To shed light on the role of the support type in natural gas conversion, Mo/SiO2 was tested and found of very low activity, substantiating the necessity for a zeolitic support. Also, to shed light on the effectiveness of the metal (Mo), the unloaded H-ZSM-5 was tested as a catalyst and found almost inactive.
The process also compares two types of zeolite support H-ZSM-5 with HBEA and revealing the superiority of the former zeolite.
The most prestigious catalyst applied in natural gas (methane) non-oxidative conversion to petrochemicals; 6%Mo/H-ZSM-5 prepared by the physical mixing of MoO3 and HZSM-5 exhibits a better performance compared with those prepared by the impregnation method.

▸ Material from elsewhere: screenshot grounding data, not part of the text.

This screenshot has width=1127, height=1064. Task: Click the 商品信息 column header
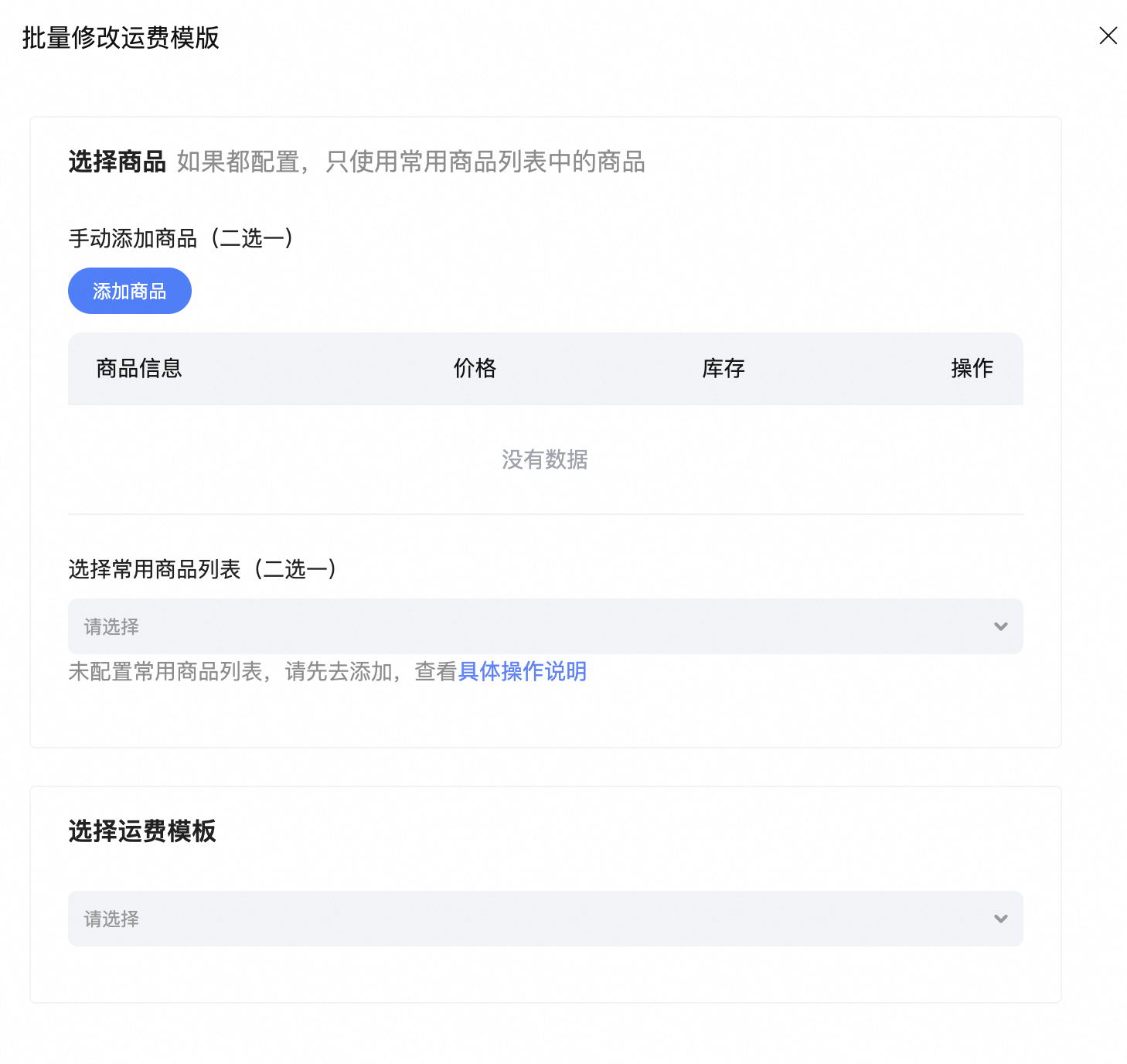[x=139, y=368]
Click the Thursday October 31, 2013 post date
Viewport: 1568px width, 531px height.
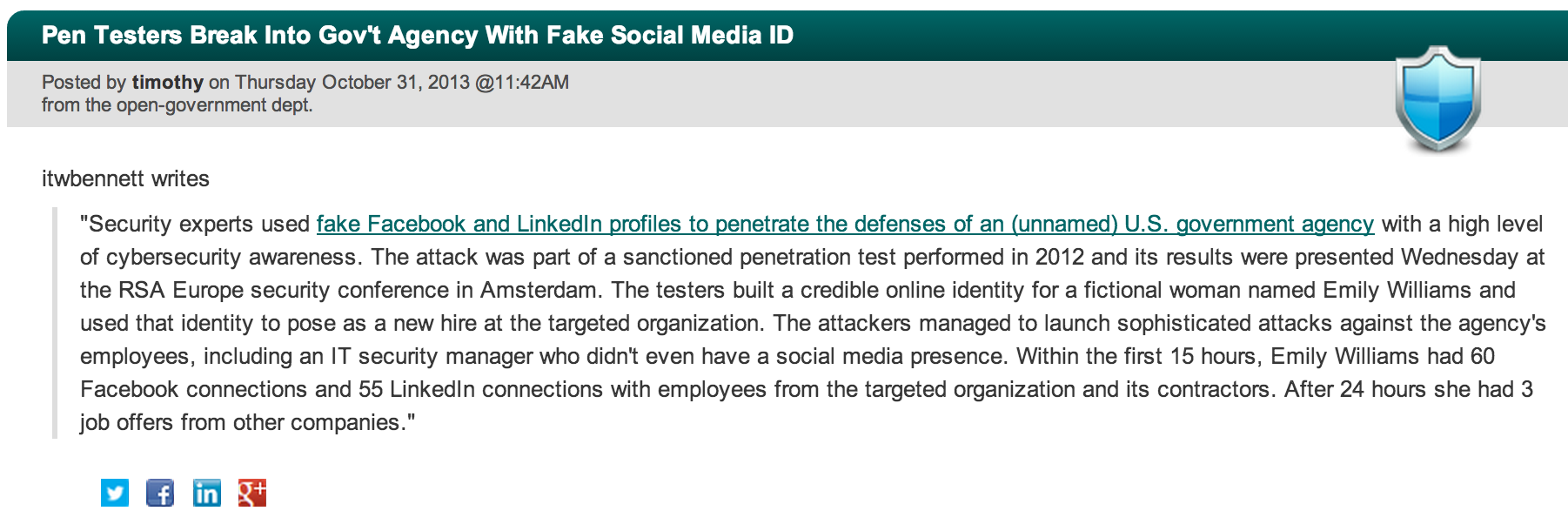pyautogui.click(x=352, y=83)
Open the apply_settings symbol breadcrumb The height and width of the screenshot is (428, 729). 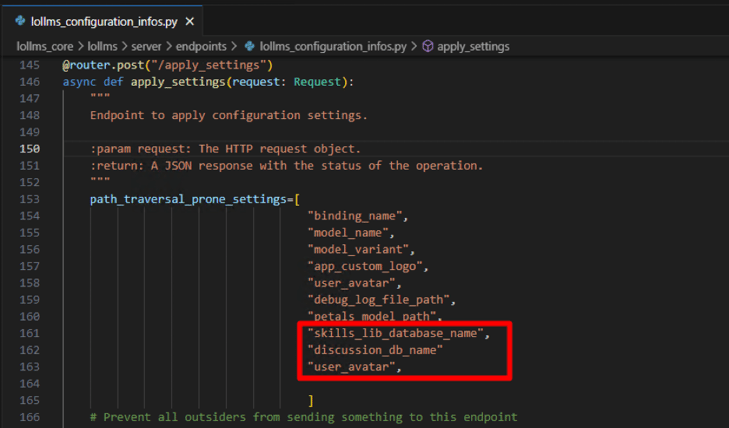pyautogui.click(x=473, y=46)
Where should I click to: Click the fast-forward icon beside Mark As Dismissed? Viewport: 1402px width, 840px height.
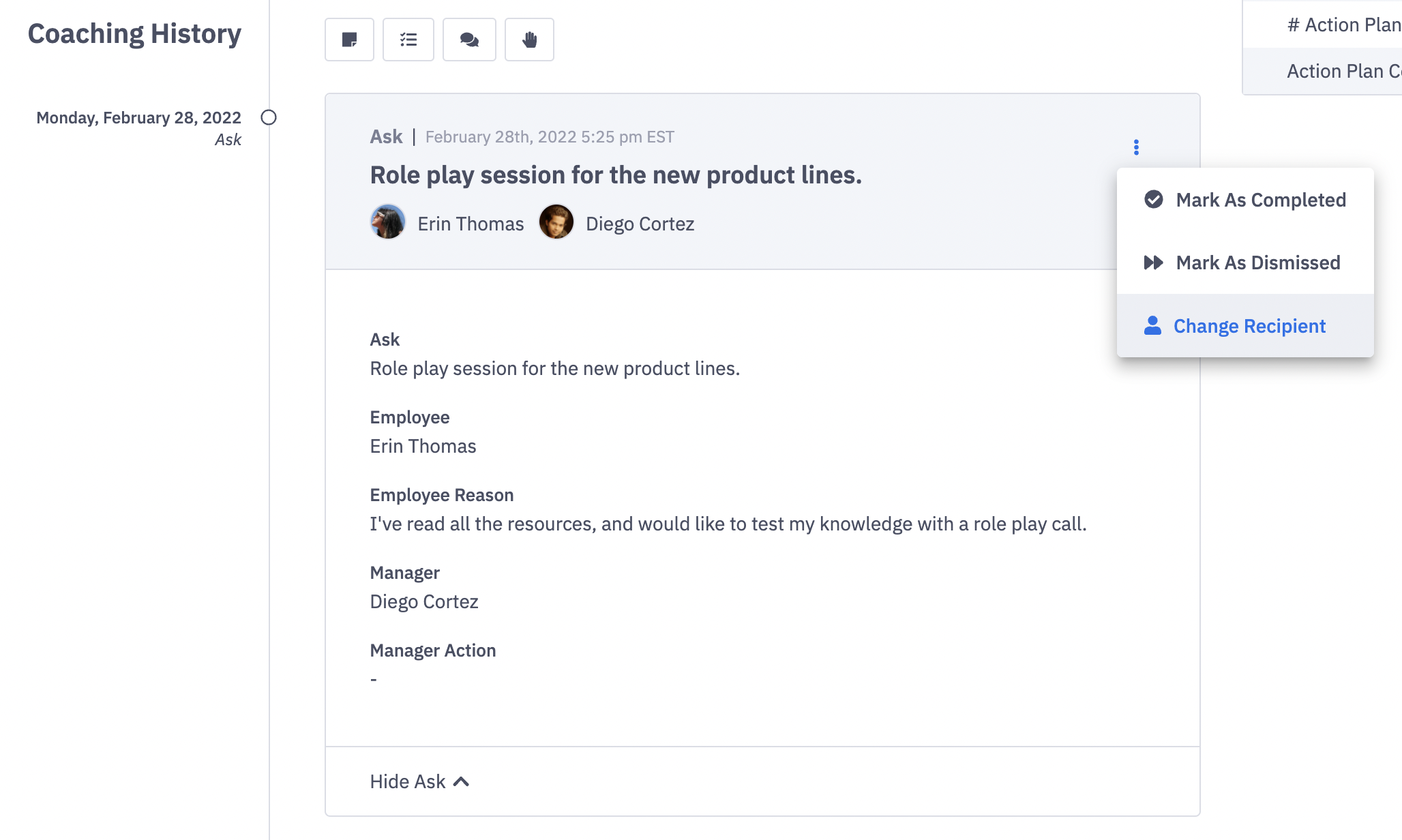[1152, 262]
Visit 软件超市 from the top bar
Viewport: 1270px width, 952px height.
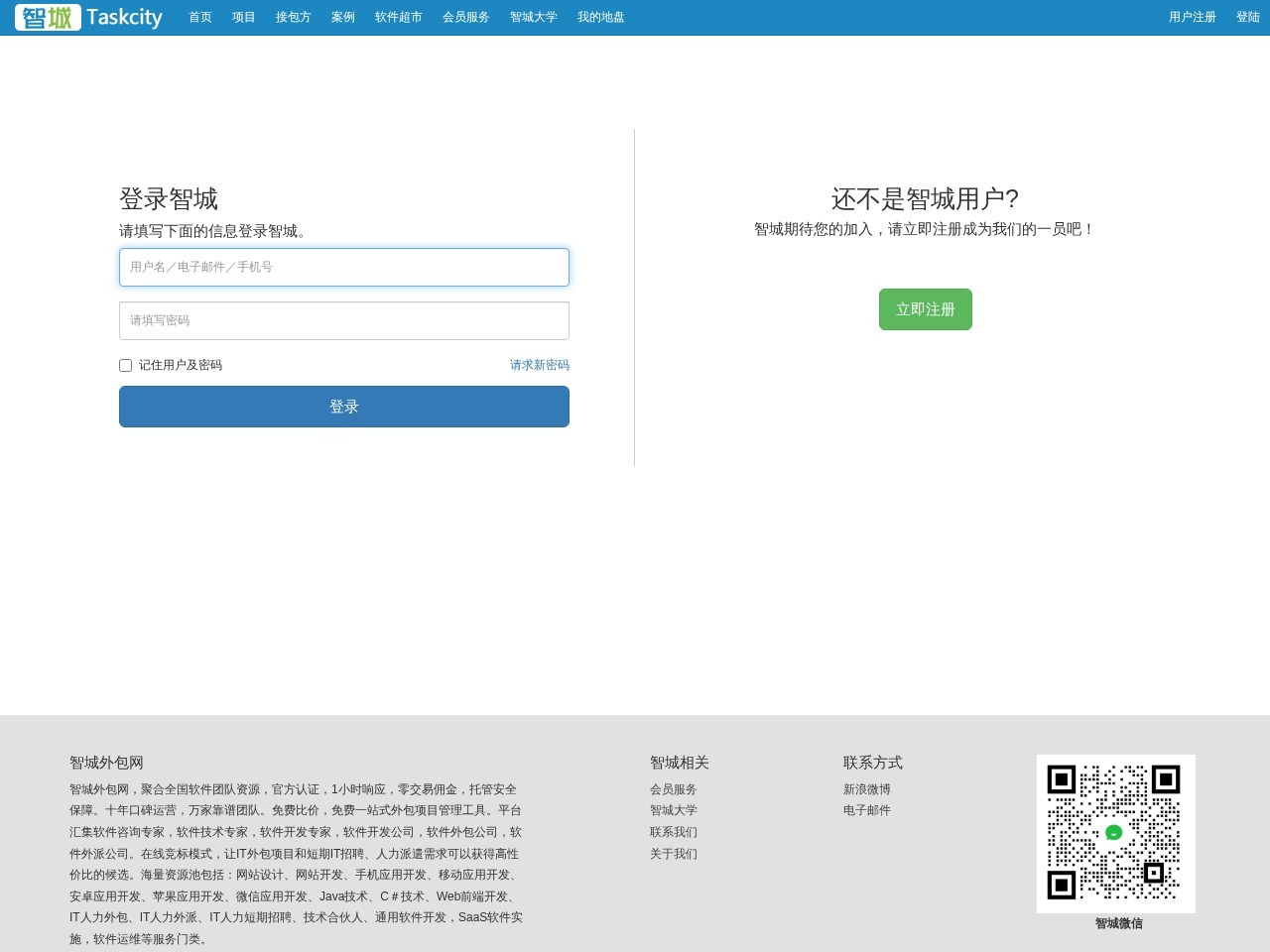399,17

The influence of adding 3%Cr, and W (metals of group VI),and 3%Fe, Co, Ni, Cu, and Zn (metals of period IV) into 3%Mo/HZSM-5 catalyst on methane aromatization reaction were investigated to examine their promoting or inhibiting effects on the various reactions taking place during methane conversion. The experimental results showed that using a Zn-Mo and Cr-Mo combination on H-ZSM-5 zeolite support are promoted the dehydrogenation and dissociation of methane and give a higher conversion of the natural gas to aromatics than the base catalysts; 6%Mo/HZSM-5, with superiority of Zn, indicating that Zn is successful promoter for Mo in the natural gas conversion to aromatics. However, Cr-Mo catalyst achieves the lowest coke deposition on the catalyst during methane non-oxidative conversion.
On the other hand W, Fe, Co, and Ni-Mo catalysts exhibit high coke deposition and inhibit the reaction activity. While Cu-Mo catalyst exhibits high reaction activity towards ethylene, with low tendency to coke formation.
Characterization of the catalysts using XRD, and TGA were investigated.